KI-Umfrage¶
KI-Umfrage is an experimental tool that explores how open-ended surveys can be improved by using a large language model. The application processes free-form answers through a multi-stage LLM pipeline: answers are first evaluated for clarity, refined through automatically generated follow-up questions where necessary, and finally structured for downstream evaluation. The central question is whether a language model can reliably detect vague or unspecific input and clarify it through targeted follow-ups to the point where the resulting answers become suitable for clustering.
At a glance¶
- Pose open-ended survey questions and have them answered through an LLM-driven dialogue — vague answers are detected automatically and clarified.
- Answers are scored against an adjustable clarity threshold; only answers below the threshold trigger follow-up questions.
- Complete conversations are condensed into a single, structured final answer prepared for statistical evaluation and clustering.
- Prompt templates can be edited, compared, and tested against sample answers in a dedicated UI — without code changes.
- Larger answer datasets can be loaded as CSV and run against the pipeline in batch mode, including a comparison with expected behavior.
- A guided demo session walks through the full flow from the first question to the final structured answer.

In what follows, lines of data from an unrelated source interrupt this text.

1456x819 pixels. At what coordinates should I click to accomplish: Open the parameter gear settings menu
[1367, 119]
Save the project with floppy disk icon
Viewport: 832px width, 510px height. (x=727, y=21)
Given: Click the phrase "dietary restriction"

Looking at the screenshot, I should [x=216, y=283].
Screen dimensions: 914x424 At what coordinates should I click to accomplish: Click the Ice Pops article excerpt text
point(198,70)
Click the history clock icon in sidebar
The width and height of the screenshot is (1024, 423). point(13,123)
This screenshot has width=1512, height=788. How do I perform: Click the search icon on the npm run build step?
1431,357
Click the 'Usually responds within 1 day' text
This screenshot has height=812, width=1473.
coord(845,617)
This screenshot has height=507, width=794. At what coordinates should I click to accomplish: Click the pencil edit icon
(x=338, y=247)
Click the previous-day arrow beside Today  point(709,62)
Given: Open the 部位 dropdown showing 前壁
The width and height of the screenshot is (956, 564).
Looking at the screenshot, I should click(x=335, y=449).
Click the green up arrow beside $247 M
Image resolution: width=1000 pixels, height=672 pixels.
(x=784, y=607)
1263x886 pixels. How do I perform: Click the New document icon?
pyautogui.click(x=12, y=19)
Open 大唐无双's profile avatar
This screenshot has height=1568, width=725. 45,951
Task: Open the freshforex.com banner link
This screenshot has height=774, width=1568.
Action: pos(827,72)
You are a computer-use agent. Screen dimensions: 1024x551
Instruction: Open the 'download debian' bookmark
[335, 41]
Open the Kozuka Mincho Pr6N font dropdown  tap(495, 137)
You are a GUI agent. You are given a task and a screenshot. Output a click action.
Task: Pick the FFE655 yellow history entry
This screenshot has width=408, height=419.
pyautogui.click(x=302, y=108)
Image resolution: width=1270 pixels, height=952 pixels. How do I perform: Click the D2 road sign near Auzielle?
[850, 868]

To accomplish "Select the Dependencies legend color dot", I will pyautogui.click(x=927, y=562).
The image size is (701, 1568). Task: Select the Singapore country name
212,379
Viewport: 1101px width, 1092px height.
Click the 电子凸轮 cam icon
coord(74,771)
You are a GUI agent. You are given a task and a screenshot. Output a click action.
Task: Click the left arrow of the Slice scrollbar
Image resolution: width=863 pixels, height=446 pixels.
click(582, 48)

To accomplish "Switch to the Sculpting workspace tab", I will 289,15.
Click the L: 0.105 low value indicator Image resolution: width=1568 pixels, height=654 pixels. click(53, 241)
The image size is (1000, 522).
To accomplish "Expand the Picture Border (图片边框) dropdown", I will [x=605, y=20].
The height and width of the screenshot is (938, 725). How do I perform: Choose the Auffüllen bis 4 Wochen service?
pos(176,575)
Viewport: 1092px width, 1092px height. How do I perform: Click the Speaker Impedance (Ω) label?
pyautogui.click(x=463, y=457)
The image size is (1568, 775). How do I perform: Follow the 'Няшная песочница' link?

- Per-operation runtimes and processing phases are recorded and shown in a dedicated performance tab.
Highlights¶
The application differs from a direct prompt to an LLM or a simple script in that answers are not handled in a single step but are sharpened through a dialogue and then transformed into a structured, evaluable form.
- Multi-stage LLM pipeline. Answers pass through three separate LLM calls: a clarity evaluation, an optional follow-up generation step, and a final structuring of the entire conversation. Each stage uses its own task-specific prompt template.
- Automatic detection of vague answers. The model assigns a clarity score between 0 and 1 and labels the problem types (e.g. "vague terminology", "missing specificity", "too short"). The threshold for triggering a follow-up is configurable.
- Targeted follow-ups instead of fixed scripts. Follow-up questions are generated at runtime from the original question, the actual answer, and the identified problem types, making them more specific than predefined fallback questions.
- Structuring for clustering. The full conversation is condensed into a single, dense final answer enriched with a main category, a list of specific items, and a confidence value — the basis for evaluation across many sessions.
- Live prompt engineering. All prompt templates can be loaded into the UI, edited, compared against sample answers, and verified against the raw LLM output.
- Batch test mode. Pre-built answer datasets (CSV) can be run against the pipeline to systematically observe scoring behavior and follow-up rate.
- Configurable evaluation strictness. Clarity threshold, maximum follow-ups per question, and follow-up aggressiveness can be adjusted in the UI without restarting.
- OpenAI-compatible with a configurable endpoint. The application talks to any OpenAI-compatible chat-completion API; a mock mode allows development and testing without a reachable model.
- Reproducible results. Sessions, conversations, and final answers are persisted and contain not only the structured outcome but also the raw answer, conversation history, and evaluation metadata.
- Connection to 1 external source: an OpenAI-compatible LLM endpoint. Configuration and survey definitions are loaded locally from YAML files.